§ **Extracted text**
※ ※ ※
Broker

The broker is implemented as the “noitd” service.

noitd

The noitd service is a C application which starts a parent and child process.

The child process performs the checks, pulling or receiving the metrics and writing them to the journal.

The parent process acts as a watchdog; if the child process does not heartbeat on time, the parent process kills it and starts a new process to prevent the broker from locking up in an abnormal state.

The noitd service listens on port 43191 over SSL. This port receives connections from remote systems like stratcon, web servers, API, and streaming. Port 32322 is open for local connections over telnet to access the noitd console.

Logs reside in the /opt/noit/prod/log/ directory and consist of the following:

  • access.log - Logs access over the SSL port
  • noitd.log - Logs for debugging

Should problems arise with the noitd service or with a check, look for any errors in the noitd.log.

Interactive Console

Additionally, you may log into the broker’s interactive console to look at local check configurations or the current state of the system. Documentation on this console can be in the Reconnoiter Manual found here.

Note:

Modifying items via the console is not supported by Circonus and may lead to a state where the systems do not agree on the configuration. Unless otherwise told by Support, the console should be used for information gathering only.

Instability

If you find that the noitd service is in a state where it is constantly restarting, verify that the system is not under load. The noitd service can be sensitive to CPU and IO problems, which prevent the child process from heartbeating on time.

Should the problem persist, contact Support (support@circonus.com) about the issue, and try to get a core file of the child process. Note that because the parent process kills off the child, core files may become corrupt if they are stopped in the middle of writing. As a debugging step, you can run the noitd service in the foreground to prevent the parent from intervening. To do this, run the following (as root):

/opt/noit/prod/sbin/noitd -D -d -M

If the broker is running into an internal problem, this process should eventually crash just as it did while running as the normal service. If it does not, this usually means that the parent was not receiving the child’s heartbeats, which could mean the child was busy in between pulses. Double check your IO or other system load and contact Circonus Support (support@circonus.com).
※ ※ ※
§ **Data section**

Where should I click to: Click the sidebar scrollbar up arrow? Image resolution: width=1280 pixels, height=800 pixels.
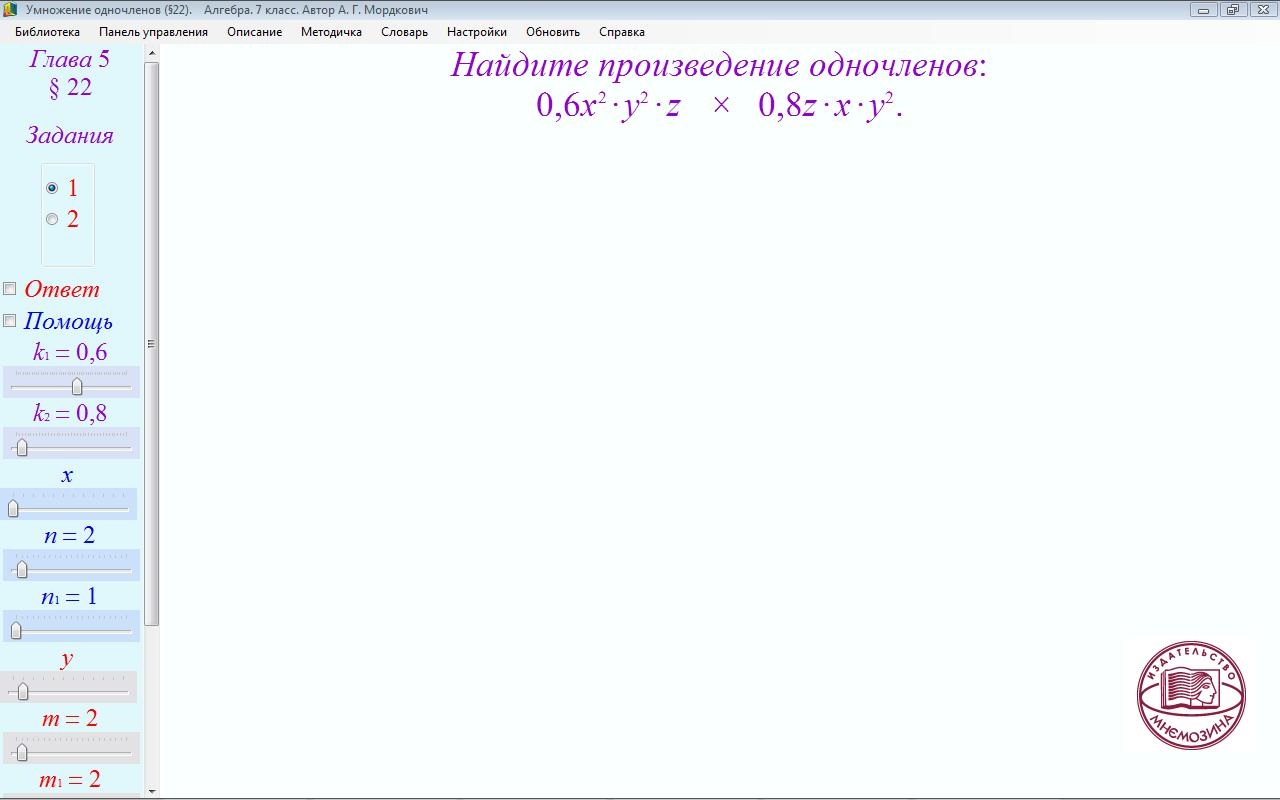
※ ※ ※
§ **Problem requirements**
Continue the noitd broker documentation from its last sentence, in the same style.

§ **Result**
noitd PKI Files

  • /opt/napp/etc/ssl/ca.crt
  • /opt/napp/etc/ssl/appliance.crt
  • /opt/napp/etc/ssl/appliance.key

Jezebel

Jezebel is a Java process that runs alongside noitd and provides a mechanism for running various checks like database queries, JMX, and LDAP. It listens on port 8083 for messages from noitd, which consist of check configurations. Then, noitd listens for a reply from jezebel with the check status, metrics, etc.

By default, jezebel does not log to any file. Logging can be temporarily enabled by modifying the /opt/noit/prod/bin/jezebel script and changing the logfile line from:

LOGFILE=/dev/null

to

LOGFILE=/path/to/desired/file

where “/path/to/desired/file” is the filepath of the file to which jezebel will log.

Note that this file will not rotate, so it is up to the user to manage it. Exceptions will be logged to this file, and some will describe a problem in enough detail to determine whether it is a user error or a system error. If a resolution cannot be found based on the error, please contact Circonus Support (support@circonus.com) about the problem.

Enterprise Broker Updates

Package updates from Circonus are periodically available for Enterprise Brokers.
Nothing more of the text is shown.